* **SUPPLIED MATERIAL**:
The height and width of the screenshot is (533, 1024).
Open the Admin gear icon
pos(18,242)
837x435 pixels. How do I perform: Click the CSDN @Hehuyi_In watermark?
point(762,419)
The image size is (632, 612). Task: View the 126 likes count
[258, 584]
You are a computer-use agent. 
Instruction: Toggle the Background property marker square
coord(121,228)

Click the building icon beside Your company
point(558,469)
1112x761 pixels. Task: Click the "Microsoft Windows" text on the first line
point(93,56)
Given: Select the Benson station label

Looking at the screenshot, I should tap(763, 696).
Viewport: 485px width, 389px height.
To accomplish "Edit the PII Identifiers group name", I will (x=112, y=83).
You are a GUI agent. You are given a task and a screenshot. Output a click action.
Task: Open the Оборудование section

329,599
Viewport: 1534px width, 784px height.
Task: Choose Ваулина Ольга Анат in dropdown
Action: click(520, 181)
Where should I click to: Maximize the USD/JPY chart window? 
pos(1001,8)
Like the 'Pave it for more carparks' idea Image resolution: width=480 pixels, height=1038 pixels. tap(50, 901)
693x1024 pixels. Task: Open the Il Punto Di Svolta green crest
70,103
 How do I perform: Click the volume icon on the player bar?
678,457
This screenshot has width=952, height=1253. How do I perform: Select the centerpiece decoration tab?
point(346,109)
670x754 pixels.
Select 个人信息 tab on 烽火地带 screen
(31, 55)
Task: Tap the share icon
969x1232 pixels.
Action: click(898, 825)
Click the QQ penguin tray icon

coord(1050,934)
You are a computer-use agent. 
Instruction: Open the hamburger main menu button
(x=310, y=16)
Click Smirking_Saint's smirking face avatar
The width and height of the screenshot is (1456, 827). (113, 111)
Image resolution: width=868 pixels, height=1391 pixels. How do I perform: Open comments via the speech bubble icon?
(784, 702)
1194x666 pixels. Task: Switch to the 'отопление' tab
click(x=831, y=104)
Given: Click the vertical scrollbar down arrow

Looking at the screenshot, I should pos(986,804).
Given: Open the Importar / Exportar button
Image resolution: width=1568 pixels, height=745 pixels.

* **WHAT YOU HAVE TO DO**: The requested output is the line holding "Task: Tap the share icon" and every line after it up to the last line of the listing, exactly, with nothing else.

* **OUTPUT OF THE EXERCISE**:
Task: Tap the share icon
969x1232 pixels.
Action: click(898, 825)
Click the QQ penguin tray icon

coord(1050,934)
You are a computer-use agent. 
Instruction: Open the hamburger main menu button
(x=310, y=16)
Click Smirking_Saint's smirking face avatar
The width and height of the screenshot is (1456, 827). (113, 111)
Image resolution: width=868 pixels, height=1391 pixels. How do I perform: Open comments via the speech bubble icon?
(784, 702)
1194x666 pixels. Task: Switch to the 'отопление' tab
click(x=831, y=104)
Given: Click the vertical scrollbar down arrow

Looking at the screenshot, I should pos(986,804).
Given: Open the Importar / Exportar button
Image resolution: width=1568 pixels, height=745 pixels.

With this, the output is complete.